事例1「チャイム着席をできるようにするにはどうしたらいいか」


 本校では,「チャイム着席」(チャイムがなった時にはきちんと着席している)が約束事として決められている。今年度は,極力,大声を出して怒鳴つけたりして行動させる(外発的動機づけ)のではなく,自分たちで守らないといけないのでそうする(内発的動機づけ)によって,行動できるようにしようと心に決めた。
 そこで,4月の初めの時期に,チャイム着席が連続してできなかった時をとらえて,次のようにして,授業内で「クラス議会」を開いた。(Tは教師,Sは生徒)
T:チャイム着席の必要性については,授業の最初の時間に話しました。私は,50分の授業時間を大事にするためにチャイム着席をきちんと守って欲しいのですが,チャイム着席がきちんと守ることに反対だという人はいますか。

S:ーし〜んー(いない)

T:それでは,「チャイム着席をできるようにするにはどうしたらいいか」ということで話合いをしてもらいたいと思いますが,よろしいですか。

S:「はい」という声があがる。

T:それでは,まず,それぞれの班で「こうしたら『チャイム着席をできるようになるのではないか』という案を出してください。そのときに,約束があります。それは,「出された案(アイデア)を絶対に批判しない」ということです。どんなアイデアでもいいので,司会の人(班長)は記録しておいてください。アイデアは,多ければ多いほどいいです。この話合いのやり方をブレーンストーミングといいます。

S:本当にどんな意見でもいいのですか?

T:はい。出された意見は,後ですべて黒板に書きます。そして,その中から「これなら自分たちの班はできそうだ」というものを選んでもらいます。話合いの時間は5分にします。では,班長を中心に案を出し合いなさい。
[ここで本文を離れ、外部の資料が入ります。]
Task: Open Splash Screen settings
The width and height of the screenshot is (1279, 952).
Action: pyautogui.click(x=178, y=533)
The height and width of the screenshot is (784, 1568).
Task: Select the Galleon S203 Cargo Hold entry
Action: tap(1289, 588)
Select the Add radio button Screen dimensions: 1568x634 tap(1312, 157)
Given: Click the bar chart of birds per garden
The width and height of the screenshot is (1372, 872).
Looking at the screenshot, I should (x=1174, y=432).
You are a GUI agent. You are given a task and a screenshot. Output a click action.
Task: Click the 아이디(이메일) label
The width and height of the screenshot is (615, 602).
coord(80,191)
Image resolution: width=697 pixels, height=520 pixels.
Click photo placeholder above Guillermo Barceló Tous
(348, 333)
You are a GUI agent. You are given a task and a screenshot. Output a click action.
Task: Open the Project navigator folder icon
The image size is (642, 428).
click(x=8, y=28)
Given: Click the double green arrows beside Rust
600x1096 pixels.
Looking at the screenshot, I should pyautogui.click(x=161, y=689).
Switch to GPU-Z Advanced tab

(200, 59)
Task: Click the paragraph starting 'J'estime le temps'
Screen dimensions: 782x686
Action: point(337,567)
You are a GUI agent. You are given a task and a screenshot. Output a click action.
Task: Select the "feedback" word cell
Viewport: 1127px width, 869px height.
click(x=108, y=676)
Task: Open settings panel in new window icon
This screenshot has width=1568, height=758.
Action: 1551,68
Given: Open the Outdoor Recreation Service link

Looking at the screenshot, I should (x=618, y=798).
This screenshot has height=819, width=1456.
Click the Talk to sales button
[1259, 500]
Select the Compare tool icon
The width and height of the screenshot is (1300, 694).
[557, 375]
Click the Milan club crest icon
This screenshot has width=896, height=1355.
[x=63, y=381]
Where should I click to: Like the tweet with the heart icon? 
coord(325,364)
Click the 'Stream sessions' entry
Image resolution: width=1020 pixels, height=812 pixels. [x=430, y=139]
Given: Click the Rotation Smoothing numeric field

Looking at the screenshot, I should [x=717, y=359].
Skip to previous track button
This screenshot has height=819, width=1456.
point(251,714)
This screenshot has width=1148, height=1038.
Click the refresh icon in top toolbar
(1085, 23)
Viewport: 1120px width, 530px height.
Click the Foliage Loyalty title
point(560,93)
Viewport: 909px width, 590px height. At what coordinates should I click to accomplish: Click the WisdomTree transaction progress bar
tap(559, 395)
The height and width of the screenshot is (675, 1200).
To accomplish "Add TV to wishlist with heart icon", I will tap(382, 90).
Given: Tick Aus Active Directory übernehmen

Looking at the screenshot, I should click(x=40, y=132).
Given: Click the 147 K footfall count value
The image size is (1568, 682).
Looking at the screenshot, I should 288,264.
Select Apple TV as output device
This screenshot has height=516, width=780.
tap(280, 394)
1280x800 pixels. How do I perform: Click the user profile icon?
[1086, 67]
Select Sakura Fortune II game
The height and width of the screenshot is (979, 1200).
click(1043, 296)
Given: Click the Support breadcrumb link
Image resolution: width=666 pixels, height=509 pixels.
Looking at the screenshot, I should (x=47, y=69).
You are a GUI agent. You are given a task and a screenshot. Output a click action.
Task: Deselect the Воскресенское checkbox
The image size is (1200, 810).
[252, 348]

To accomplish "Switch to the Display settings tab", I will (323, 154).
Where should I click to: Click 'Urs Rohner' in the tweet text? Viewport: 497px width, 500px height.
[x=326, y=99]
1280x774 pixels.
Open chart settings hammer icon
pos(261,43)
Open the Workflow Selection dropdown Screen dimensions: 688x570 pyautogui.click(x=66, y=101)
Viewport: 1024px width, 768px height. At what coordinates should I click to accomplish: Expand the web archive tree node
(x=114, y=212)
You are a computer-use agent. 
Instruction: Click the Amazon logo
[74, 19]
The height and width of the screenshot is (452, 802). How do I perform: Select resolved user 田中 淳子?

S:(各班毎にどんどん意見を発表し書き留めている)5分経過

T:はい,話合いをやめてください。それでは,1班から発表してください。

S:(1班から順にそれぞれ発表する)

T:○組のみんなはすばらしいですね。自分たちを向上させようとこんなにたくさんのアイデアを出してくれました。ブレーンストーミングでは,より多くのアイデアを出したほうが良いとされています一番多かった班は○班でしたね。はい,拍手!

S:(パチパチ)

T:では,黒板に出された案で,実際に効果がありそうな解決策はどれですか。自分たちがやるとしたら,「この方法ならちゃんとチャイム着席ができそうだぞ」というものを選んでみましょう。後で,それを選んだ理由も一緒に発表してもらいますので,選んだ理由も言えるようにしておいてください。では,各班で考えてみてください。時間は3分。

S:(各班毎に話合っている)

T:それでは,自分たちができそうなものを発表してください。その際に,なぜそれを選んだのかの理由も一緒に発表してください。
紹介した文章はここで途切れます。